A typical GitHub Actions workflow separates the full store release from subsequent patch-only deployments. Below is a minimal but production-representative example:

GitHub Actions — Patch Workflow (shorebird_patch.yml)

name: Shorebird Patch

on:
  push:
    branches: [patch/**]   # push to patch/fix-login triggers a patch

jobs:
  patch:
    runs-on: ubuntu-latest
    steps:
      - uses: actions/checkout@v4

      - uses: subosito/flutter-action@v2
        with:
          flutter-version: '3.22.0'
          channel: stable

      - uses: shorebirdtech/setup-shorebird@v1
        with:
          shorebird-version: latest

      - name: Authenticate Shorebird
        run: echo "$SHOREBIRD_TOKEN" | shorebird login --ci
        env:
          SHOREBIRD_TOKEN: ${{ secrets.SHOREBIRD_TOKEN }}

      - name: Apply Android patch
        run: shorebird patch android --release-version=1.2.3+45

      - name: Apply iOS patch
        run: shorebird patch ios --release-version=1.2.3+45
Tip: Store SHOREBIRD_TOKEN as an encrypted GitHub Actions secret. Generate the token from the Shorebird console under Account → API Keys. Never hard-code it in your workflow YAML.

Update Policies and Rollbacks

The shorebird_code_push Flutter package exposes an UpdateTrack enum and update-check methods that you can call from application code to control when and how updates are applied:

Checking for Updates at Runtime

import 'package:shorebird_code_push/shorebird_code_push.dart';

final _updater = ShorebirdUpdater();

Future<void> checkForUpdate() async {
  final status = await _updater.checkForUpdate();

  if (status == UpdateStatus.outdated) {
    // Download patch in the background; applied on next cold start
    await _updater.update();
    debugPrint('Patch downloaded — restart to apply.');
  }
}

// Immediate (hard) update — forces app restart after download
Future<void> forceUpdate() async {
  final result = await _updater.update(
    track: UpdateTrack.stable,
  );
  if (result == UpdateResult.upToDate) return;
  // Prompt the user to restart or call SystemNavigator.pop()
}

Rolling back a bad patch is a one-command operation from the CLI or a single click in the Shorebird web console:

Rolling Back a Patch

# List patches for a release
shorebird patch list --release-version=1.2.3+45

# Roll back patch number 3
shorebird patch rollback --patch-number=3 --release-version=1.2.3+45

# After rollback, affected devices revert on the next launch
# No action required from users
Warning: A rollback does not instantly reach every device. Users must open the app while connected to the internet to receive the rollback signal. Design your hotfix strategy so that rollbacks are a safety net, not a primary deployment mechanism.

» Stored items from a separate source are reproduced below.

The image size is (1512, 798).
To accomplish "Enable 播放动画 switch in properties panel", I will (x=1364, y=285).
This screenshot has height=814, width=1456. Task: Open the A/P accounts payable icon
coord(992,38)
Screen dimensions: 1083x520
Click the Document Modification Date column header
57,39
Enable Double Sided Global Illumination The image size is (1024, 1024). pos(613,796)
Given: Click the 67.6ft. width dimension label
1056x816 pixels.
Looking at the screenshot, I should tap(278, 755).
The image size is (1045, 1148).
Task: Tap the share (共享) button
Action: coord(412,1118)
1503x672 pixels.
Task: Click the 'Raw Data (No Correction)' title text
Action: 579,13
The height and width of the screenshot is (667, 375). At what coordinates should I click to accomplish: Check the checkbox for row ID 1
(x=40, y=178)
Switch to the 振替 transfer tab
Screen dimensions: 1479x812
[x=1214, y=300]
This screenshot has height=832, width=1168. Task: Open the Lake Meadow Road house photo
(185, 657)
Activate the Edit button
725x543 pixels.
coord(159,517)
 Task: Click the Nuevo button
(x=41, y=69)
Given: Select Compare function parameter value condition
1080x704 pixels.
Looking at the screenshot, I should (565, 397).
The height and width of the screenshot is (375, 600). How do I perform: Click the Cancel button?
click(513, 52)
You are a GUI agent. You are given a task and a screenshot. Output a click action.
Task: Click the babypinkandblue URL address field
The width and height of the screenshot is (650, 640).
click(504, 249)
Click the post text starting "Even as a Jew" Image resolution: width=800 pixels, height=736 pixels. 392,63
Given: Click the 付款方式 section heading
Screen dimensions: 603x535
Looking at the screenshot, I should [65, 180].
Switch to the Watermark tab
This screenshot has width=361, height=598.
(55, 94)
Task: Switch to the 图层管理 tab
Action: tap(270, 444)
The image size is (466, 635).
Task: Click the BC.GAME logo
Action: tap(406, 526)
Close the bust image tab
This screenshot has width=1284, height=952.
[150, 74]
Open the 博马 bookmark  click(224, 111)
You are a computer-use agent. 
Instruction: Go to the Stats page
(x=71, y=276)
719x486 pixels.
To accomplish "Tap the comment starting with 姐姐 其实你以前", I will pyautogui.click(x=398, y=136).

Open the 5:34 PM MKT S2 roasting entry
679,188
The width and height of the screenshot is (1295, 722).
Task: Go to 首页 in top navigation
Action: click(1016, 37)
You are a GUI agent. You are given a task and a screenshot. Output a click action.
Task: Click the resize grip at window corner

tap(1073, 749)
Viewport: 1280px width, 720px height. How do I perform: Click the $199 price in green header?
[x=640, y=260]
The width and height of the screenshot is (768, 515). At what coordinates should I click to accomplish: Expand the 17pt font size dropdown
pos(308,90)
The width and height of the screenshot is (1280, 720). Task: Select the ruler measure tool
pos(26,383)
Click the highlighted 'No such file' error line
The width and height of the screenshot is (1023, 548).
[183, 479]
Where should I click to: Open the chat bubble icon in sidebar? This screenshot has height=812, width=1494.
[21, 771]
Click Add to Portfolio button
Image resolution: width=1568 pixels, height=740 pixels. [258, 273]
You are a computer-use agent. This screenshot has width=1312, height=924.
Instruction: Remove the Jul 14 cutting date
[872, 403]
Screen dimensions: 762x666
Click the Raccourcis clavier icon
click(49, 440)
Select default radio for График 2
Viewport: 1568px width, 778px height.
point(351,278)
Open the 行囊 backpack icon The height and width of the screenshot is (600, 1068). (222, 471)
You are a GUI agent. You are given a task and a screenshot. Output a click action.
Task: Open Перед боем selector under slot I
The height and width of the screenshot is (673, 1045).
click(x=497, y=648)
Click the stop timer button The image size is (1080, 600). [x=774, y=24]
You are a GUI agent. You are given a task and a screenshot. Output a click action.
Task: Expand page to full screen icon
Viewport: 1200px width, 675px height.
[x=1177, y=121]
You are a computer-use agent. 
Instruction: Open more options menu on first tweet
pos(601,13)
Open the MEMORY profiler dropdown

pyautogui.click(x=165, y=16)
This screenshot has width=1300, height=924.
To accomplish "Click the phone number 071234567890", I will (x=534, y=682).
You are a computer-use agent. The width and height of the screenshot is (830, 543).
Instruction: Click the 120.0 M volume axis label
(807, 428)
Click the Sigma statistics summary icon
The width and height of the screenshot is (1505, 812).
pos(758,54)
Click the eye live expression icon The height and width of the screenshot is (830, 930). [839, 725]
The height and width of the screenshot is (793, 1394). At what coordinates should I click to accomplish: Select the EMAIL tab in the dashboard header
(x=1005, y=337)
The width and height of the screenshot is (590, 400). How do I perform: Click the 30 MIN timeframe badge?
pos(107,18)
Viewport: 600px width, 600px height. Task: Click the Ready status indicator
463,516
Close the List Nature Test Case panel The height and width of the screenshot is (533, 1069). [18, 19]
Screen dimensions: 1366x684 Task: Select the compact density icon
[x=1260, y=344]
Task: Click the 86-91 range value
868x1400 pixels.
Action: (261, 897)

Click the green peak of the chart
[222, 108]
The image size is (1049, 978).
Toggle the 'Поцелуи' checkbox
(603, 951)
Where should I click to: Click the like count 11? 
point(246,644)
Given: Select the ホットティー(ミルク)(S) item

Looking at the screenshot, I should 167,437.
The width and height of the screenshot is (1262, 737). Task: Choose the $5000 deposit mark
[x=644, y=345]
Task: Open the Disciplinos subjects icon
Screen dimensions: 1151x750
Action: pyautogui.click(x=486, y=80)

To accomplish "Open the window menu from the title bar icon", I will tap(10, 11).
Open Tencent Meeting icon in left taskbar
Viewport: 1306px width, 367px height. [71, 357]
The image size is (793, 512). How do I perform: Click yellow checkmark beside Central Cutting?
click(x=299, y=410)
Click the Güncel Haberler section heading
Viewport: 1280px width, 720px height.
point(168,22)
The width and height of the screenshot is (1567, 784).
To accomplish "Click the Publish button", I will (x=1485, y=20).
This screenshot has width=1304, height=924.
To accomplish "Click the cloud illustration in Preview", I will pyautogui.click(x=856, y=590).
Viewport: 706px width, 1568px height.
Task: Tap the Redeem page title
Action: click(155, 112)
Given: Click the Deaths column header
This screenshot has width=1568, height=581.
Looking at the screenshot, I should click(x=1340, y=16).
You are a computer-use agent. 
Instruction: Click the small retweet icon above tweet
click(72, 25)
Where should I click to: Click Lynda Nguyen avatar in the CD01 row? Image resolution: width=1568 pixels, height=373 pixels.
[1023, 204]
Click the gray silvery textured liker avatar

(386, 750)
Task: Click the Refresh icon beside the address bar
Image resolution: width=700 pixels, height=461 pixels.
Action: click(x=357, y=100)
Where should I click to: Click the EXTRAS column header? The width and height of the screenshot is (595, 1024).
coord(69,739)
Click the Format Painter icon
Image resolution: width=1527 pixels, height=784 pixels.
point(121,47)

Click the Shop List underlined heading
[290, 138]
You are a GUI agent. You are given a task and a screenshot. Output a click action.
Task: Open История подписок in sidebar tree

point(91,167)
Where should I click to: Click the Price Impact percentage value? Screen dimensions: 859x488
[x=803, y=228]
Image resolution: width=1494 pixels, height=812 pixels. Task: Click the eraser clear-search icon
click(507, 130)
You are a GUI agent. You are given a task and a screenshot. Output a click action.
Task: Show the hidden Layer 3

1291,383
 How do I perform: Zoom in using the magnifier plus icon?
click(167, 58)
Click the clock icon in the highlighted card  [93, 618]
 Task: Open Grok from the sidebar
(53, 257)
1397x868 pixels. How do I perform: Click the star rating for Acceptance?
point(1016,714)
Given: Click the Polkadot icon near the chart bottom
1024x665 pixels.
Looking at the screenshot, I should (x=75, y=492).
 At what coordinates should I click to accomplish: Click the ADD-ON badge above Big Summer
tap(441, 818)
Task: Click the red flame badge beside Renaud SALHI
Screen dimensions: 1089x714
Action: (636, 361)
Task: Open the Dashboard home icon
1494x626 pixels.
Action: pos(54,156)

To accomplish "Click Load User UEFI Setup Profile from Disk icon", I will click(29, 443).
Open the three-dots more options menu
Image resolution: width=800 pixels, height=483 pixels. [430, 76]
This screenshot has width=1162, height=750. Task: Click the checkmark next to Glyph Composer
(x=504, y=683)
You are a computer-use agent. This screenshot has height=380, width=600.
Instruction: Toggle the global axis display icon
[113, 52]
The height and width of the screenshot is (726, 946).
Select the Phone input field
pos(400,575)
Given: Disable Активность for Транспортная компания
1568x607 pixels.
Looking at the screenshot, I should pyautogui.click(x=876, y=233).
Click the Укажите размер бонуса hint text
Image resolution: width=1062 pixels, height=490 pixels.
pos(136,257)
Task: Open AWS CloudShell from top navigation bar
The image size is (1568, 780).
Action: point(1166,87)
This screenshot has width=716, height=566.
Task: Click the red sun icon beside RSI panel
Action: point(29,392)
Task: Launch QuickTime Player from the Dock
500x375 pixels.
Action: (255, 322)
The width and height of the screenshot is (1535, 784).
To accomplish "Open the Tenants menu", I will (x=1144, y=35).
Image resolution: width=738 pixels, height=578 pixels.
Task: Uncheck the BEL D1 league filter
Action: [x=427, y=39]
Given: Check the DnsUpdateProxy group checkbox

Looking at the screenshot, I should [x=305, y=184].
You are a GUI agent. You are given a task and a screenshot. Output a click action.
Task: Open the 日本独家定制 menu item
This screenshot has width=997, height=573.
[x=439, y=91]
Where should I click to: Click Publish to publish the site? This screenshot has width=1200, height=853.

Store Guideline Compliance

Both Apple and Google permit OTA code updates, but with restrictions. Violating these rules can result in app removal:

  • Apple App Store: Section 3.3.2 of the Developer Program License Agreement prohibits downloading and executing native code. Because Shorebird only patches Dart bytecode interpreted by the embedded Dart VM, it complies with this rule — no new native machine code is introduced.
  • Google Play: Play's Device and Network Abuse policy restricts running downloaded code that changes app behaviour in a deceptive way. Shorebird is used to deliver bug fixes and minor improvements, not to swap out core functionality or bypass the review process for significant feature additions.
  • Safe use cases: text copy changes, bug fixes, performance improvements, minor UI tweaks.
  • Prohibited use cases: adding new platform permissions, changing the app's core purpose, bypassing content review for major features.
Best practice: Keep a changelog in your Shorebird dashboard that describes every patch. This creates an audit trail that demonstrates your patches are compliant fixes rather than feature additions that circumvent review.

Summary

Shorebird Code Push gives Flutter teams the ability to ship Dart-only bug fixes and minor updates directly to users, bypassing the store review cycle. The CLI integrates cleanly into GitHub Actions and other CI systems. Patch delivery is differential and staged, and rollbacks are instant from the dashboard. The key constraint is that only Dart code is patchable — native layer changes always require a full store release. Used responsibly within Apple and Google's guidelines, Shorebird is a powerful addition to a mature Flutter deployment pipeline.